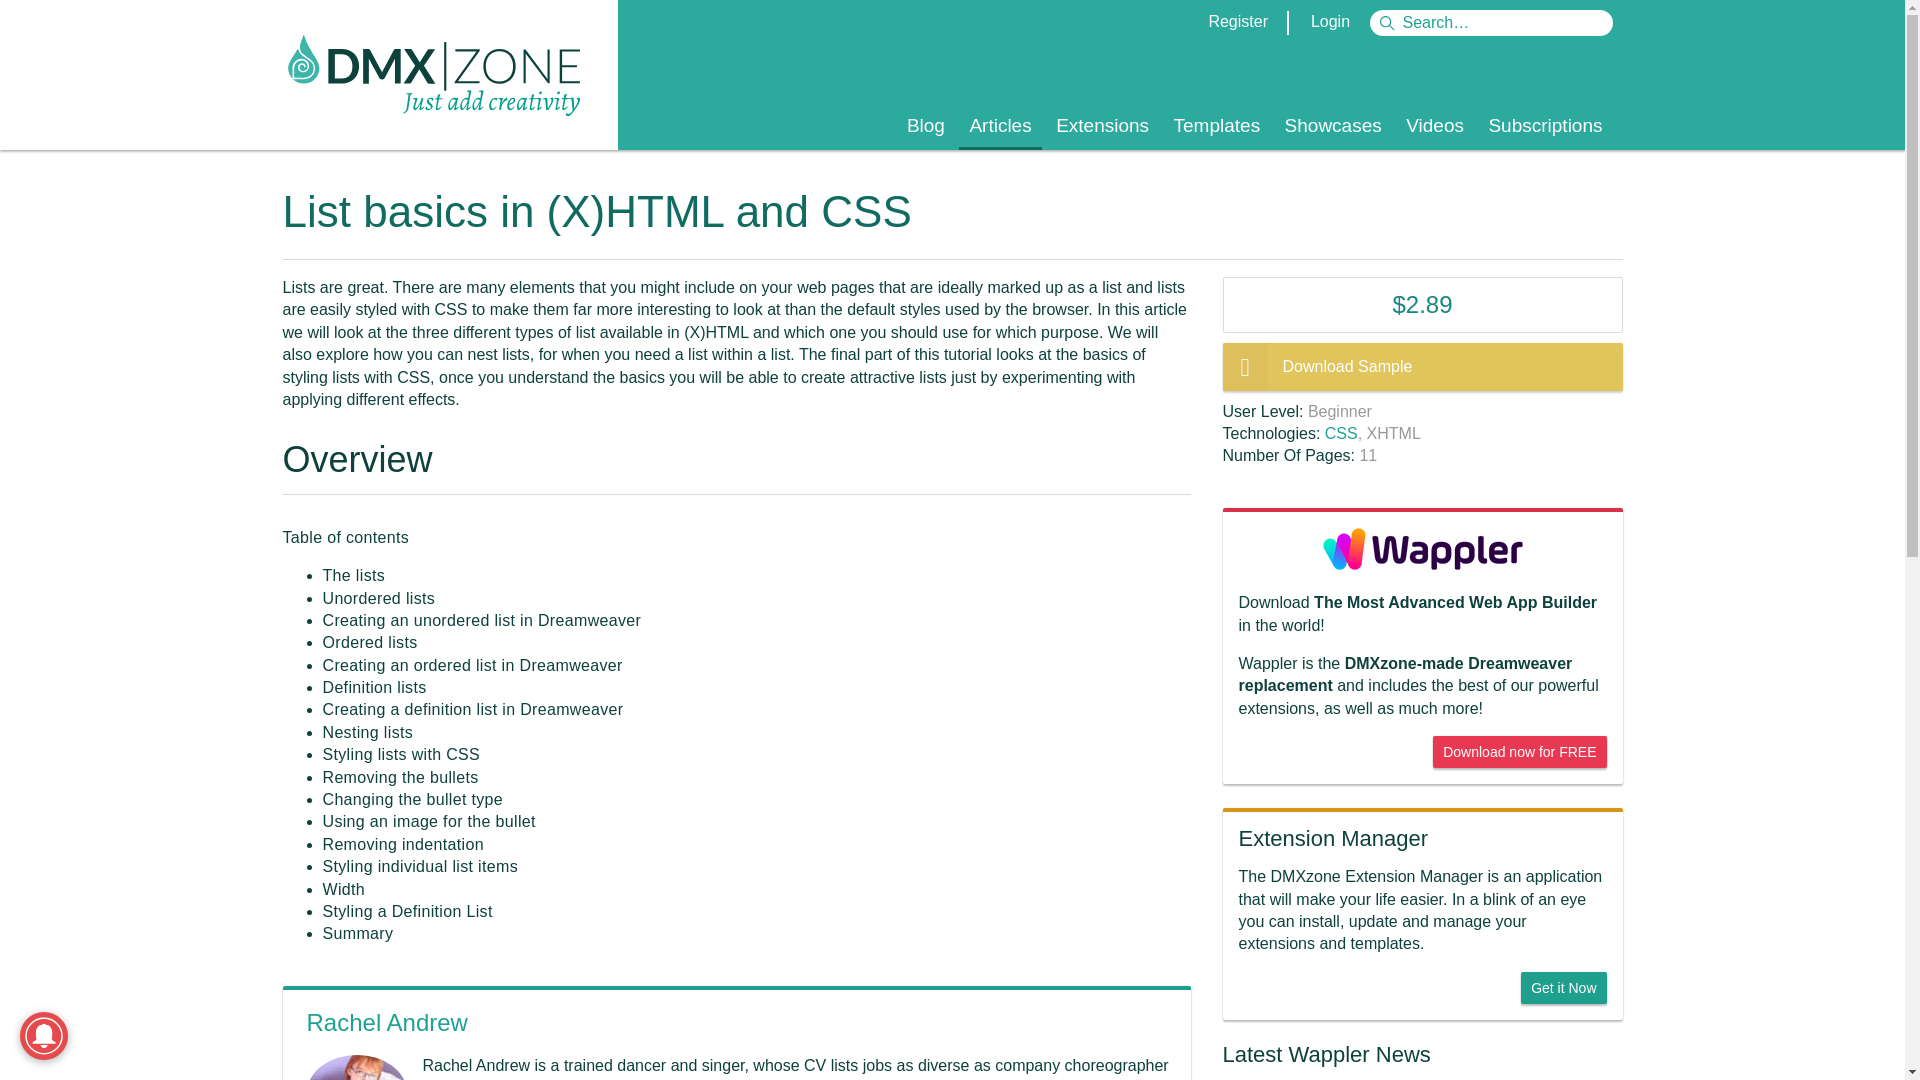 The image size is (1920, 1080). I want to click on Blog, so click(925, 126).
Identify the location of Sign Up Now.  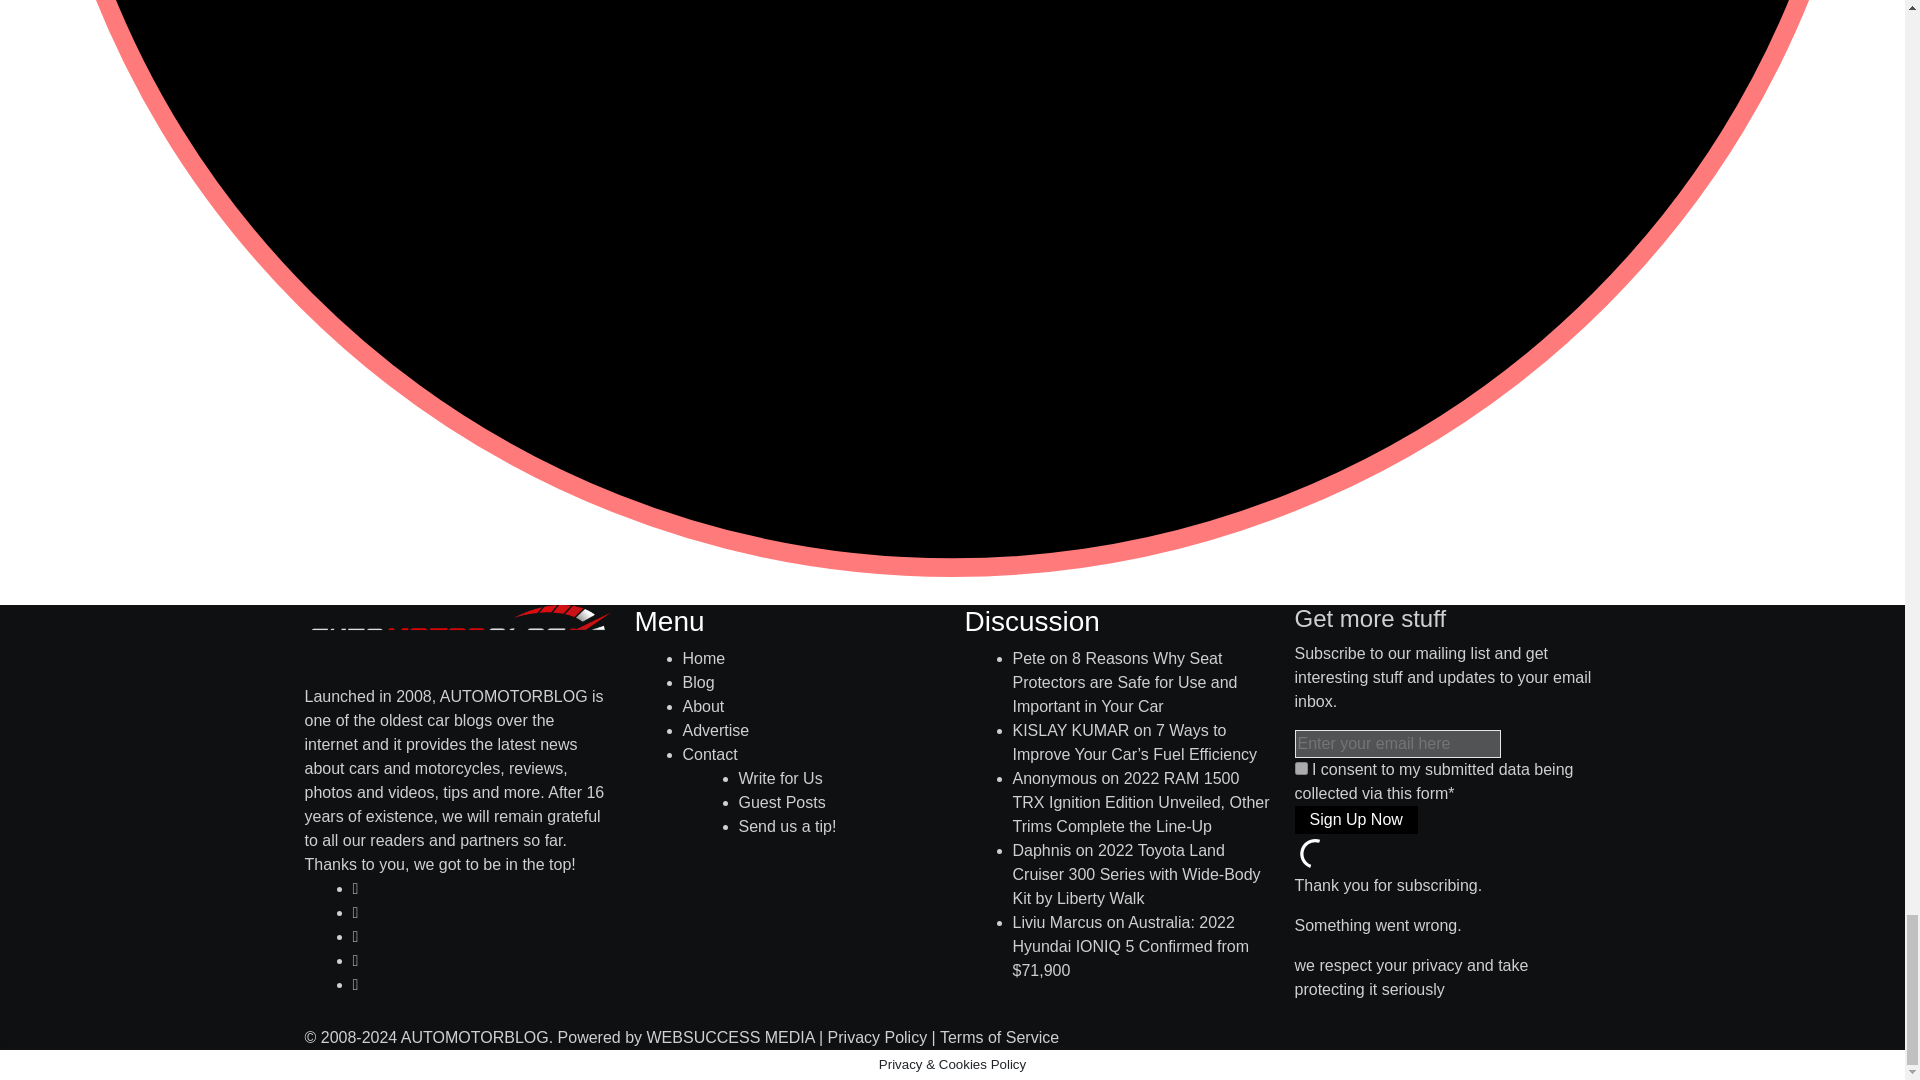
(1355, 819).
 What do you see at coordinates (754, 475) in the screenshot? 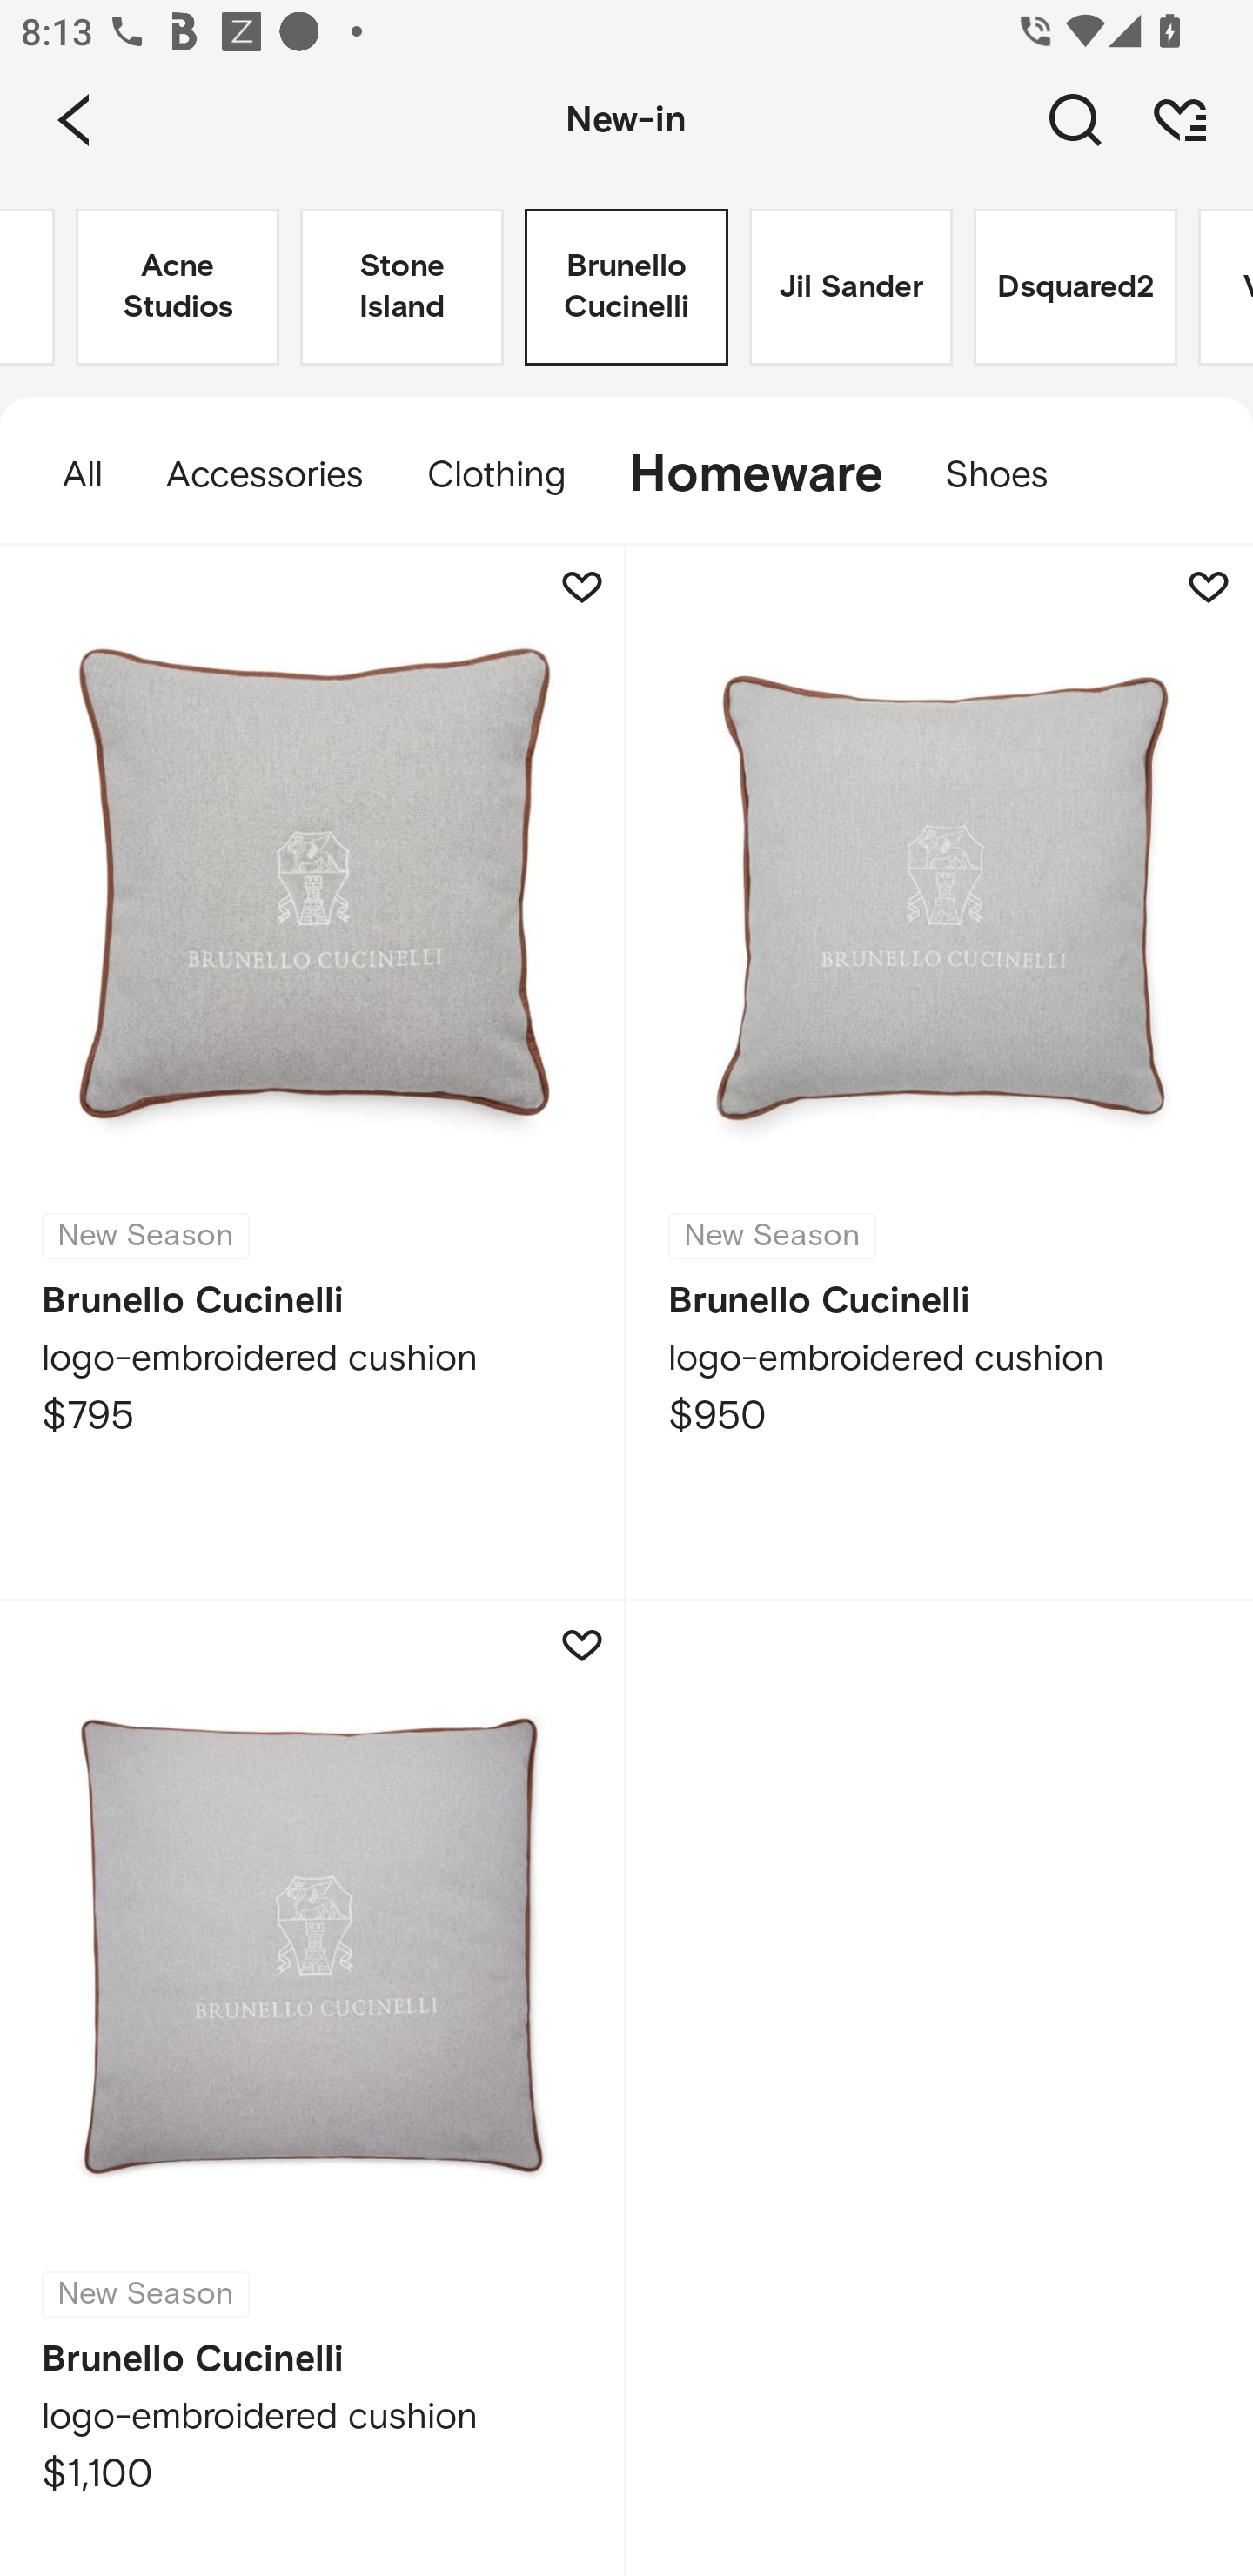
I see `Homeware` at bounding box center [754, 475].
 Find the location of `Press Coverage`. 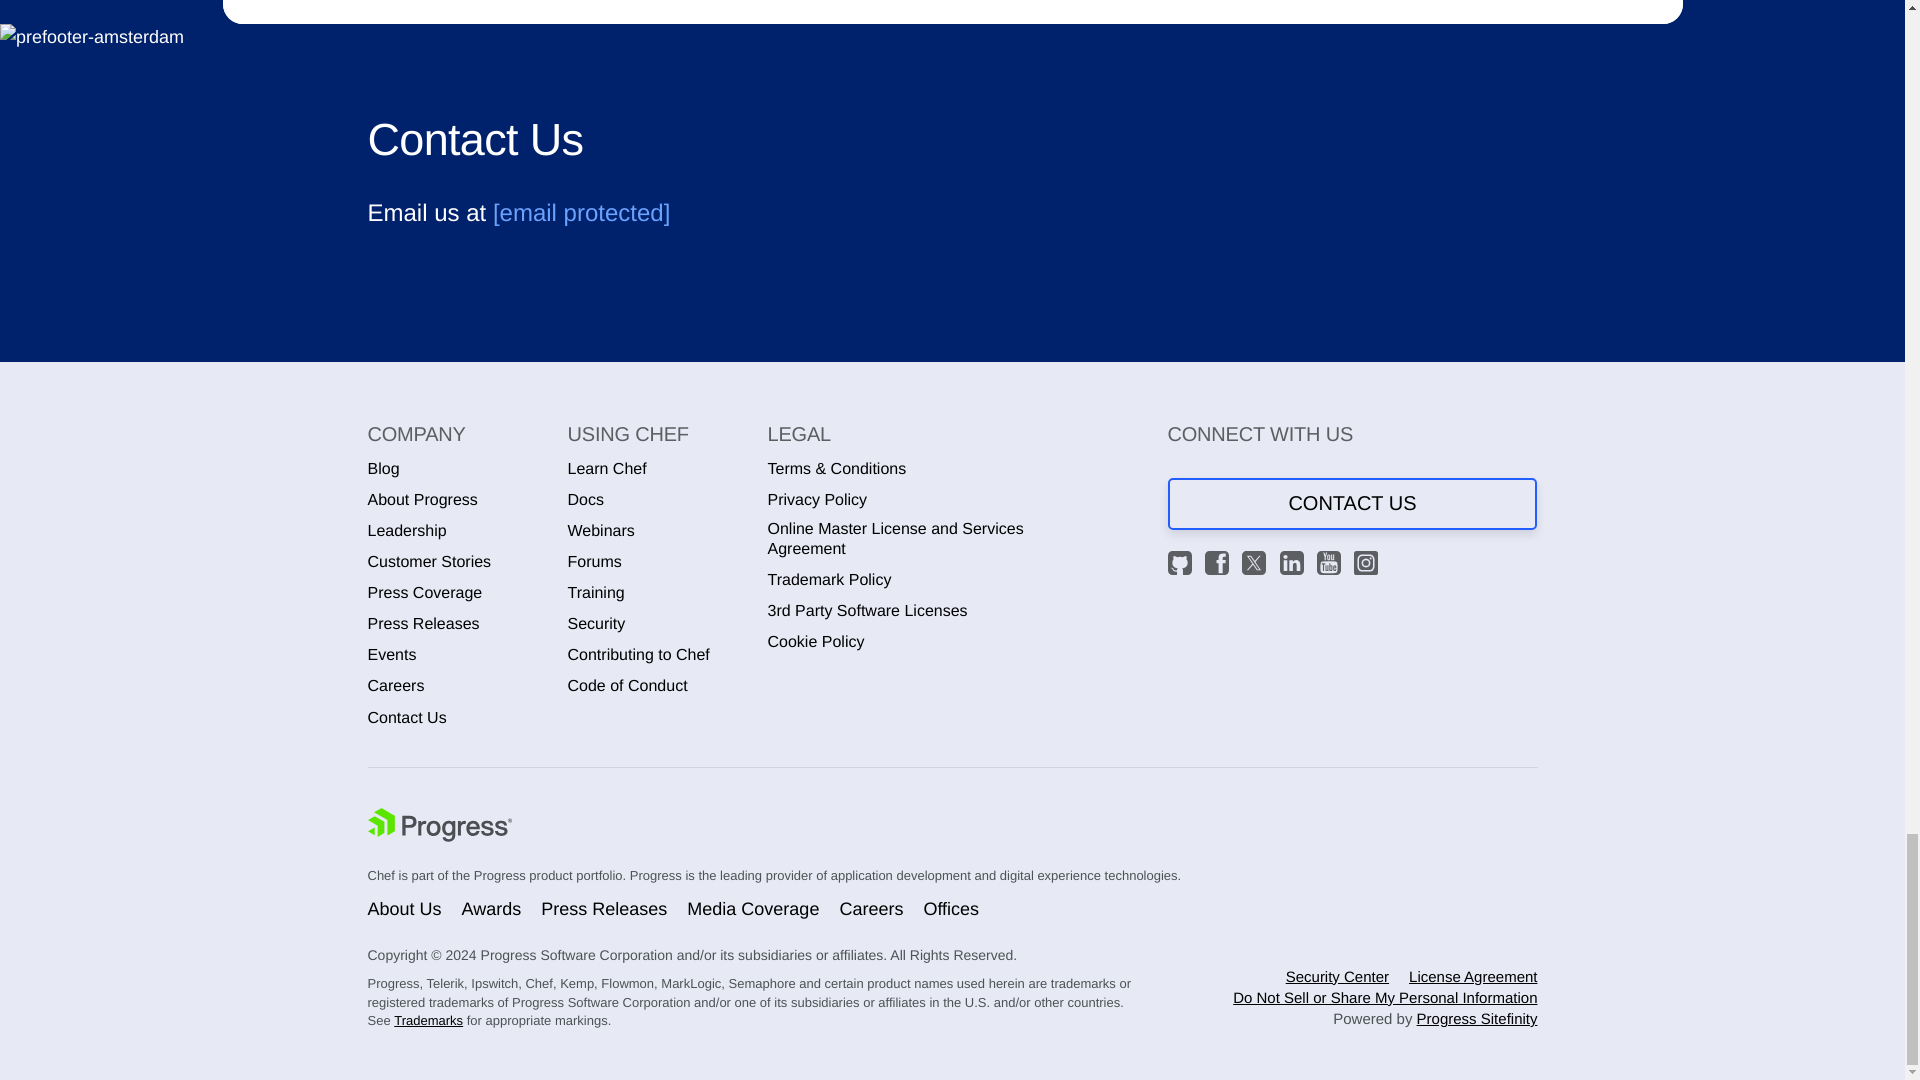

-- -- --

PROBLEM TO WORK ON | Copy out the entries again word for word, starting at the line that contains "Identify the location of Sign Up Now." and ending at the last line of the entries. Leave out the pictures.

WRITTEN RESPONSE |
Identify the location of Sign Up Now.  
(1355, 819).
 What do you see at coordinates (754, 475) in the screenshot? 
I see `Homeware` at bounding box center [754, 475].
 Find the location of `Press Coverage`. 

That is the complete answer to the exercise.